**Extracted records:**
■ ■ ■
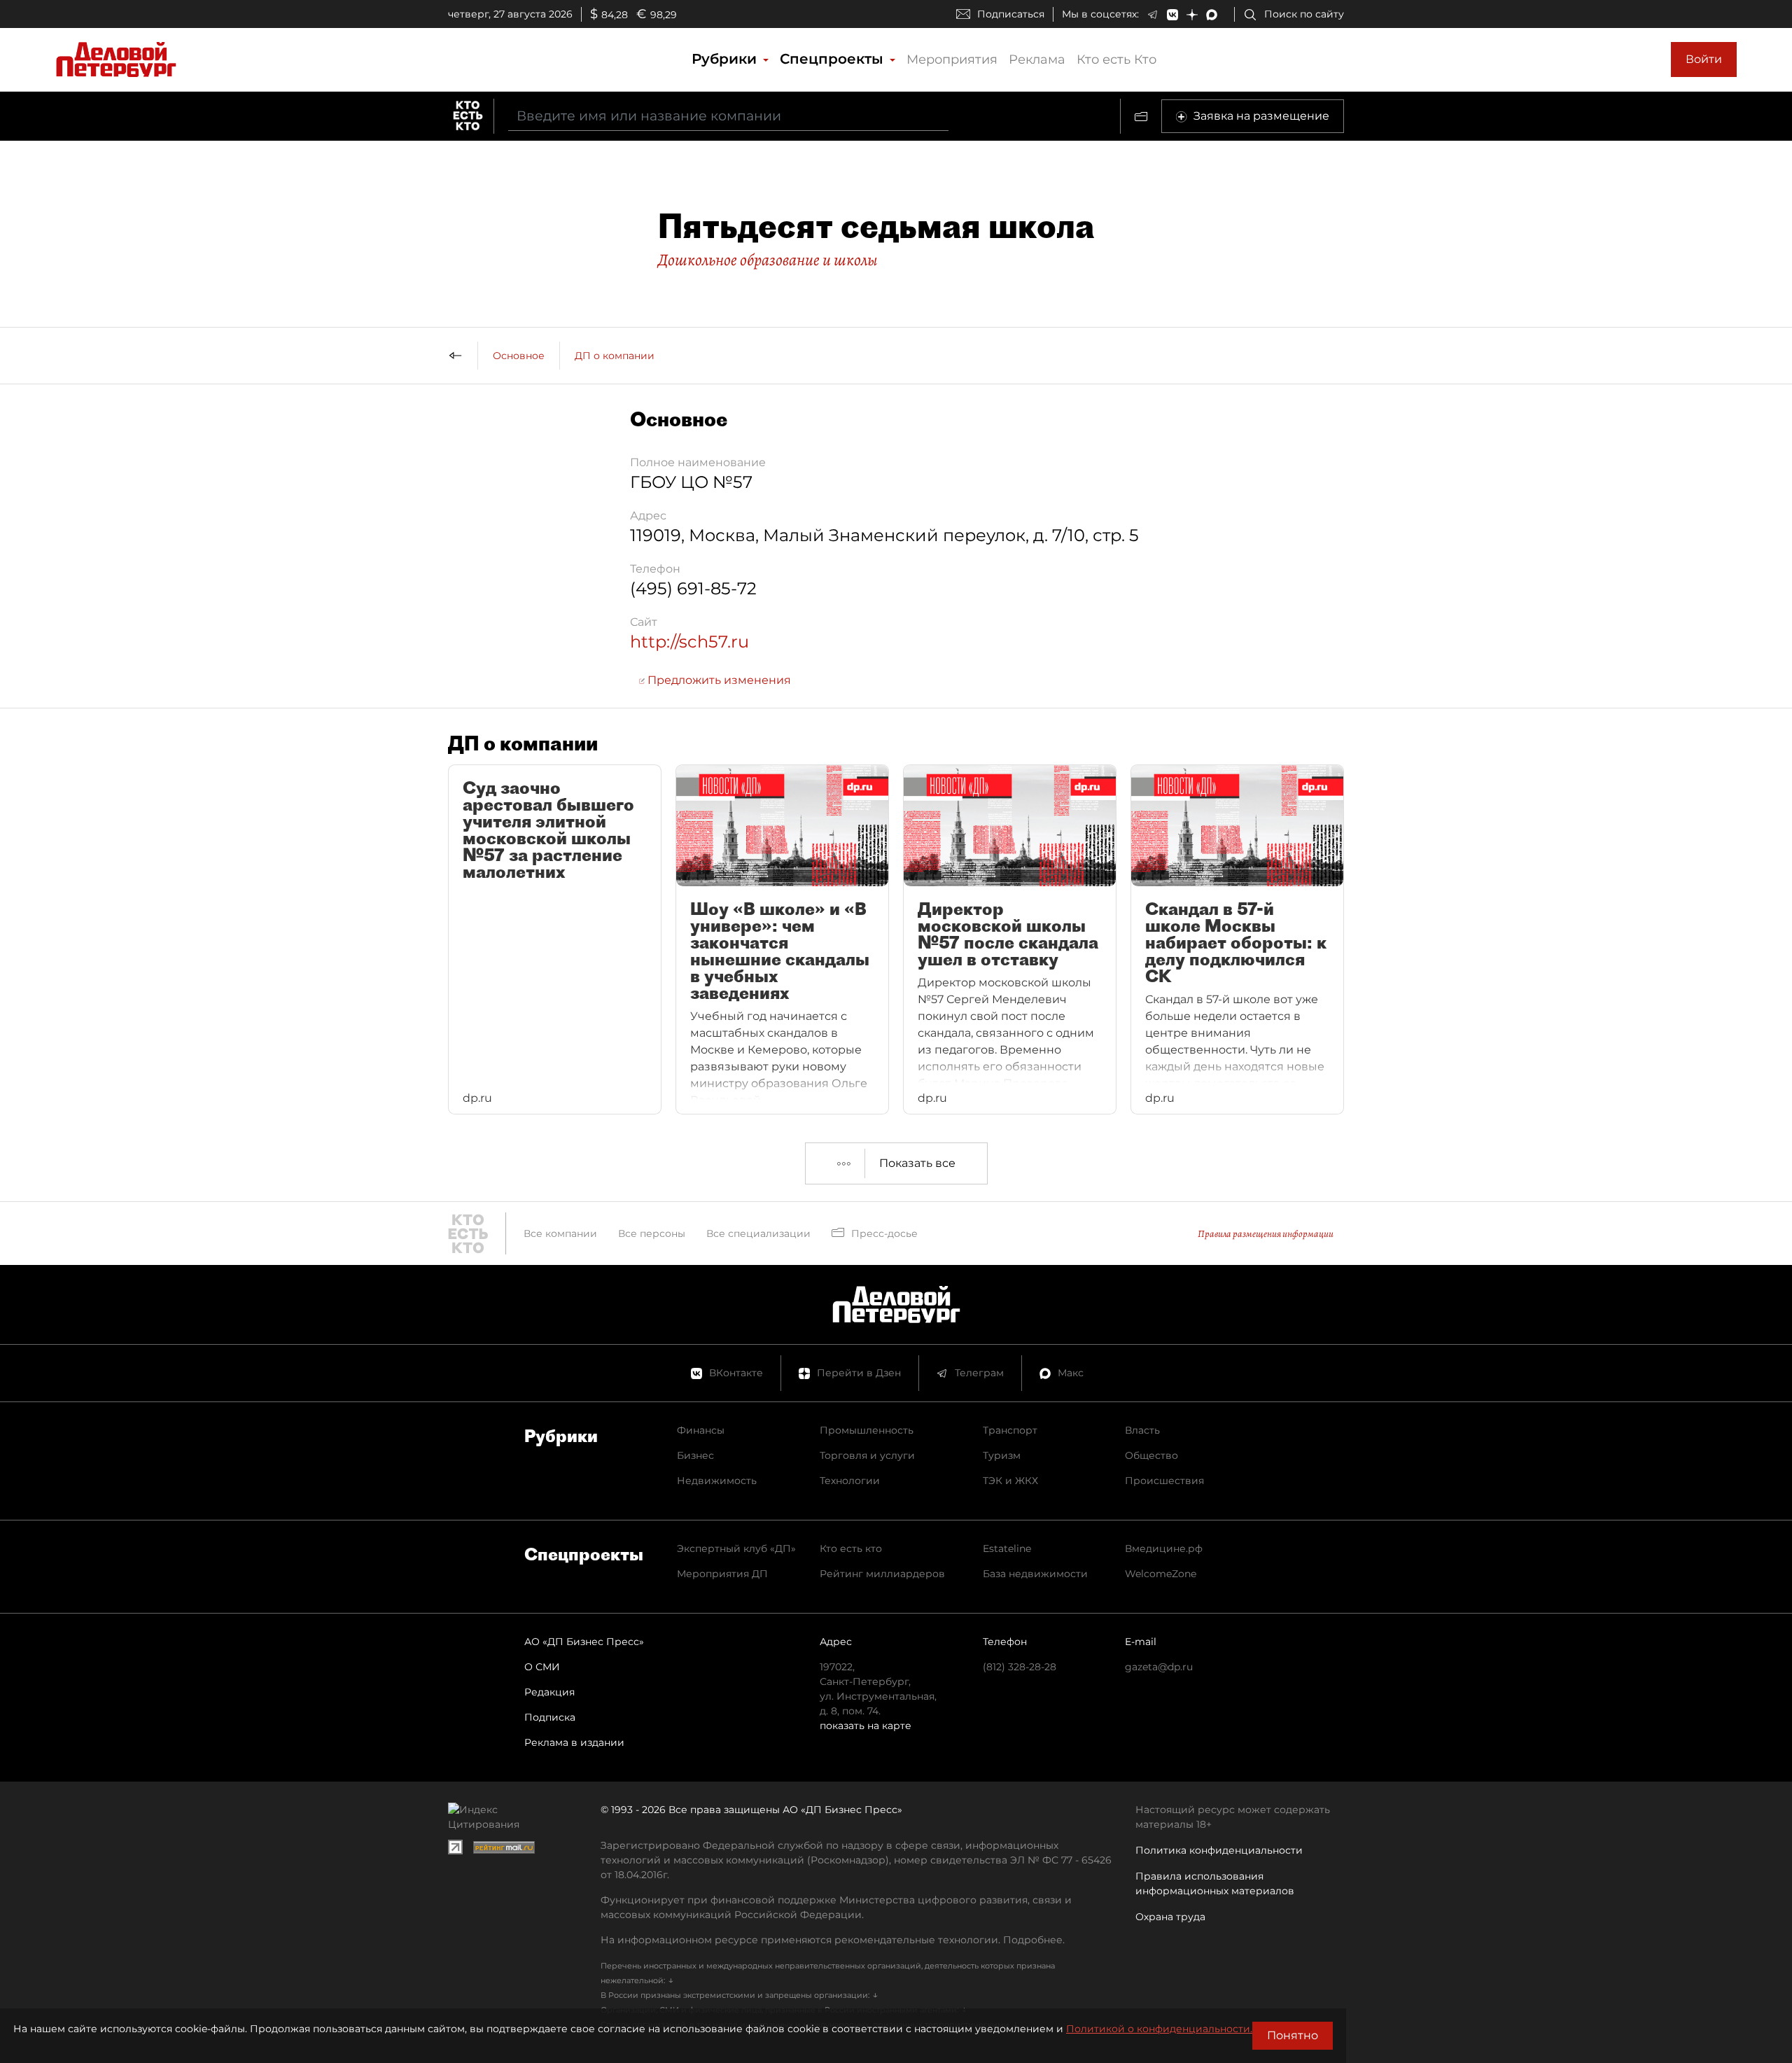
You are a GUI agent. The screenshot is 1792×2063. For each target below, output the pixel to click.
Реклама (1037, 59)
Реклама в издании (574, 1742)
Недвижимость (717, 1480)
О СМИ (542, 1666)
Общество (1151, 1455)
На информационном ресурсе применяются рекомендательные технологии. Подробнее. (833, 1939)
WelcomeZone (1160, 1573)
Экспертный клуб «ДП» (736, 1548)
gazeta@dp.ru (1159, 1666)
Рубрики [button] (726, 58)
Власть (1142, 1430)
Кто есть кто (851, 1548)
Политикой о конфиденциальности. (1159, 2028)
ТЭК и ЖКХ (1010, 1480)
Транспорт (1010, 1430)
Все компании (560, 1233)
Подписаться (1010, 14)
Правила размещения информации (1266, 1233)
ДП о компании (614, 355)
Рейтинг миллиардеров (882, 1573)
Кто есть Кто (1116, 59)
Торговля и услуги (867, 1455)
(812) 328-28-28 (1019, 1666)
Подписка (549, 1717)
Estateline (1007, 1548)
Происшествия (1164, 1480)
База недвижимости (1035, 1573)
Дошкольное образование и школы (768, 260)
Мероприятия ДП (722, 1573)
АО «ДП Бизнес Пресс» (584, 1641)
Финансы (700, 1430)
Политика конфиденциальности (1219, 1850)
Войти (1704, 59)
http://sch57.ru (689, 641)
■ ■ ■
**Exercise details:**
Set down only the lines above that fall between the line holding "Власть (1142, 1430)" and the line holding "Дошкольное образование и школы (768, 260)", inclusive, keeping each exact.

**Answer to the exercise:**
Власть (1142, 1430)
Кто есть кто (851, 1548)
Политикой о конфиденциальности. (1159, 2028)
ТЭК и ЖКХ (1010, 1480)
Транспорт (1010, 1430)
Все компании (560, 1233)
Подписаться (1010, 14)
Правила размещения информации (1266, 1233)
ДП о компании (614, 355)
Рейтинг миллиардеров (882, 1573)
Кто есть Кто (1116, 59)
Торговля и услуги (867, 1455)
(812) 328-28-28 (1019, 1666)
Подписка (549, 1717)
Estateline (1007, 1548)
Происшествия (1164, 1480)
База недвижимости (1035, 1573)
Дошкольное образование и школы (768, 260)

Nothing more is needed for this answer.